> [What you need to do] Produce an exact copy of the first line of the data below and each line after it, please, up to and including the one with "Given: Select the Moderado profile row label".

----- Source data -----

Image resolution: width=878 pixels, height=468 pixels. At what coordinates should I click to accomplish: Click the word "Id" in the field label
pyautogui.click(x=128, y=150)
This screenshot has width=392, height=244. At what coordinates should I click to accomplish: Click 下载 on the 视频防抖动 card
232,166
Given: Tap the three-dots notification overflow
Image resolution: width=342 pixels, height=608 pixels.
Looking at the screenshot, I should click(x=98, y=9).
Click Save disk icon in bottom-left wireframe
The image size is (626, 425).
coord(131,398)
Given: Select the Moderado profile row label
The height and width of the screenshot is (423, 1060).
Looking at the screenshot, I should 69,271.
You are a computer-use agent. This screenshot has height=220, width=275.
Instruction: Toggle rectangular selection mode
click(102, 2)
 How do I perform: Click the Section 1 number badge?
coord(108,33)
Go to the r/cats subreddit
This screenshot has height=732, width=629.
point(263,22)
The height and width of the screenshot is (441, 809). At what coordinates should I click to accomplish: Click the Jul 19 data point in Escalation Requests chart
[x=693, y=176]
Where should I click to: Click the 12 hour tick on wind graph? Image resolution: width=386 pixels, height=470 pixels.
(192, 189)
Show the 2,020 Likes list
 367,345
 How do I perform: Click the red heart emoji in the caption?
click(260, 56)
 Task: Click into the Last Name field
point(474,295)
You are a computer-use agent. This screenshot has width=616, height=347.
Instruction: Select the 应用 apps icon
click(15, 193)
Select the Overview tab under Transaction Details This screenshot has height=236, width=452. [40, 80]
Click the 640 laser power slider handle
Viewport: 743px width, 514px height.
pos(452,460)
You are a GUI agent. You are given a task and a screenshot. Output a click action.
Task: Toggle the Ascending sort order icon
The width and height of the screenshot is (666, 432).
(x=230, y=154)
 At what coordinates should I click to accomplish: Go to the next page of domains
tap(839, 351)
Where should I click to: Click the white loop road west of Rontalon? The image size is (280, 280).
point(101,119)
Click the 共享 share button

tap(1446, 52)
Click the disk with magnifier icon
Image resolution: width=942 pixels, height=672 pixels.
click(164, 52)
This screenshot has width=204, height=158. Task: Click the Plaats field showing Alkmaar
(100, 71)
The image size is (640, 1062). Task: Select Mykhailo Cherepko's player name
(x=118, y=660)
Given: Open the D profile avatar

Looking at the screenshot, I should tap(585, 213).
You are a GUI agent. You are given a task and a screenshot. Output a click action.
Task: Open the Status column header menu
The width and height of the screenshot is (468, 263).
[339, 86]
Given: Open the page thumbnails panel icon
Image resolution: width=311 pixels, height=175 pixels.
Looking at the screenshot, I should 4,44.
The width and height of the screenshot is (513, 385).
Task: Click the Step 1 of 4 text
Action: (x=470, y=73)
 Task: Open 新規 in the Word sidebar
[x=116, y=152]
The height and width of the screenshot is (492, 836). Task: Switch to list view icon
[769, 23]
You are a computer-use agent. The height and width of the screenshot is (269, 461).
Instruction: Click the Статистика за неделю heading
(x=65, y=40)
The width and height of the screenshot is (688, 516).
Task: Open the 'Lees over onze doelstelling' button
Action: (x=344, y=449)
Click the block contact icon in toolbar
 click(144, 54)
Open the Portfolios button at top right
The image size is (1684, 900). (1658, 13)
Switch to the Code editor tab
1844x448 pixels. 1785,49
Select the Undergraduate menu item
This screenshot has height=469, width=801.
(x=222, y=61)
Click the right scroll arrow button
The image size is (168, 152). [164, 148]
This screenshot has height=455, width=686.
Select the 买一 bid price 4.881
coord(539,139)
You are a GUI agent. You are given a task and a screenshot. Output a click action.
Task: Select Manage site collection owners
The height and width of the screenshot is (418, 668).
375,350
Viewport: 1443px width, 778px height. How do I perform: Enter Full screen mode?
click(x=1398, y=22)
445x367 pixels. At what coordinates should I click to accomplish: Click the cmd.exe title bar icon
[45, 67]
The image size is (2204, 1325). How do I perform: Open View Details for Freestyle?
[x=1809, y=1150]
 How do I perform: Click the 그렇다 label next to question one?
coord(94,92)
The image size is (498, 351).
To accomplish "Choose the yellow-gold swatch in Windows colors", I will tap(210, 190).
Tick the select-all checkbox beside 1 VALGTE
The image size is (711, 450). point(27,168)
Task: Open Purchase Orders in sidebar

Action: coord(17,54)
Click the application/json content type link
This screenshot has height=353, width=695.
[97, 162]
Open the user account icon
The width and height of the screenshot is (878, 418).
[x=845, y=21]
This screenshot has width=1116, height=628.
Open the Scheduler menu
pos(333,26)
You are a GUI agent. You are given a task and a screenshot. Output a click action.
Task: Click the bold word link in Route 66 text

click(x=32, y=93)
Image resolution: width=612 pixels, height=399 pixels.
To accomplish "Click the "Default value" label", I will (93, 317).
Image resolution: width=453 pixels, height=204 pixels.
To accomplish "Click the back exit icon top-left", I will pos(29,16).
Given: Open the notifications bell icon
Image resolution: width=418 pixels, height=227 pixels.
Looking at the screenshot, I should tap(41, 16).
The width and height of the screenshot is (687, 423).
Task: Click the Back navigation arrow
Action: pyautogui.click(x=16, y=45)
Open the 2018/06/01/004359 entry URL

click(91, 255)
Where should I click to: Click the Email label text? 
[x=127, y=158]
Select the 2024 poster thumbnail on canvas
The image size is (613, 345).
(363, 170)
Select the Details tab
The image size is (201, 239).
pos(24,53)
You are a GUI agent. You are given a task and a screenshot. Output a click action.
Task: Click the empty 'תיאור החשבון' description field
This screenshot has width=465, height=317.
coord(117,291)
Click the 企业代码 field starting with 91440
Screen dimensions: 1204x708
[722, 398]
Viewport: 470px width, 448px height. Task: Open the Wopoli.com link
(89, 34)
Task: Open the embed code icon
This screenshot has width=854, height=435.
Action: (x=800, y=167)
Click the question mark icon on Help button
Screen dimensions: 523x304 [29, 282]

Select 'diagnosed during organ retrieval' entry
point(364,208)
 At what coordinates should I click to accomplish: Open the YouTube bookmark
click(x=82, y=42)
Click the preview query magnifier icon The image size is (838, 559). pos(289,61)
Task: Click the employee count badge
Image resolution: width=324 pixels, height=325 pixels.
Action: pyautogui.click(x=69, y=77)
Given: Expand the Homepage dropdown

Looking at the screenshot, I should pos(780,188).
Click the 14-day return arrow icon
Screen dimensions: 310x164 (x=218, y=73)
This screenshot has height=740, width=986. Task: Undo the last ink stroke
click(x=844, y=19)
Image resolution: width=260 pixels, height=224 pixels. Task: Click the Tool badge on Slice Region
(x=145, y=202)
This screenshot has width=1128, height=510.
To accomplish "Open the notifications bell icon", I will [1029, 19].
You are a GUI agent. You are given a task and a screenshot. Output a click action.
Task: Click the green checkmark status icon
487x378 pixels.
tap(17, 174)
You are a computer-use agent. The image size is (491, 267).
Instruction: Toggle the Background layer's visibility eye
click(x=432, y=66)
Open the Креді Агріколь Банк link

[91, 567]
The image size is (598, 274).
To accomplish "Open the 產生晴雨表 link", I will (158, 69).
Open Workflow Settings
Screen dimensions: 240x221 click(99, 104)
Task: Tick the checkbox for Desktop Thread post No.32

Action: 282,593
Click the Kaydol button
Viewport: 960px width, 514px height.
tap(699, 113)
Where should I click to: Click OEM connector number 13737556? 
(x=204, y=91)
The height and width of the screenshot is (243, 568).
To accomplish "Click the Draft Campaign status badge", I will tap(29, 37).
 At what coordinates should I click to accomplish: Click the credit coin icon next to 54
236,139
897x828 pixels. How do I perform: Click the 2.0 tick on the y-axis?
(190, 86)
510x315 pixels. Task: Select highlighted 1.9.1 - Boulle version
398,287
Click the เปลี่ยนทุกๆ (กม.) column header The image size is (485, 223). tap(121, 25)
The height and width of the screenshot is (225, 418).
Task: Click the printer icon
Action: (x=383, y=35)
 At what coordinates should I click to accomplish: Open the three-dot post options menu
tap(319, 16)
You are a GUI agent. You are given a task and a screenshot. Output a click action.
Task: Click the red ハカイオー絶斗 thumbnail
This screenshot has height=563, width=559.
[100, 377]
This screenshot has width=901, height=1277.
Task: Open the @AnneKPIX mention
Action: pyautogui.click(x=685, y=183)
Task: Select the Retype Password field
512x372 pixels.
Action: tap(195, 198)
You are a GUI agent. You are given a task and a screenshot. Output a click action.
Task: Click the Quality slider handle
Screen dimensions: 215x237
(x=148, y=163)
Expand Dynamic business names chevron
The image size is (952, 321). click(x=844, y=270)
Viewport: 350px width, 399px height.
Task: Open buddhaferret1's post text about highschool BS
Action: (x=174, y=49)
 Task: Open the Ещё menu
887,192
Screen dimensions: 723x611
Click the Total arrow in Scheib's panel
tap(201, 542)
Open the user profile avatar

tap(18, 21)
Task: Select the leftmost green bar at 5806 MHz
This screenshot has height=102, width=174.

-----

> [Solution to this exercise]
Image resolution: width=878 pixels, height=468 pixels. At what coordinates should I click to accomplish: Click the word "Id" in the field label
pyautogui.click(x=128, y=150)
This screenshot has width=392, height=244. At what coordinates should I click to accomplish: Click 下载 on the 视频防抖动 card
232,166
Given: Tap the three-dots notification overflow
Image resolution: width=342 pixels, height=608 pixels.
Looking at the screenshot, I should click(x=98, y=9).
Click Save disk icon in bottom-left wireframe
The image size is (626, 425).
coord(131,398)
Given: Select the Moderado profile row label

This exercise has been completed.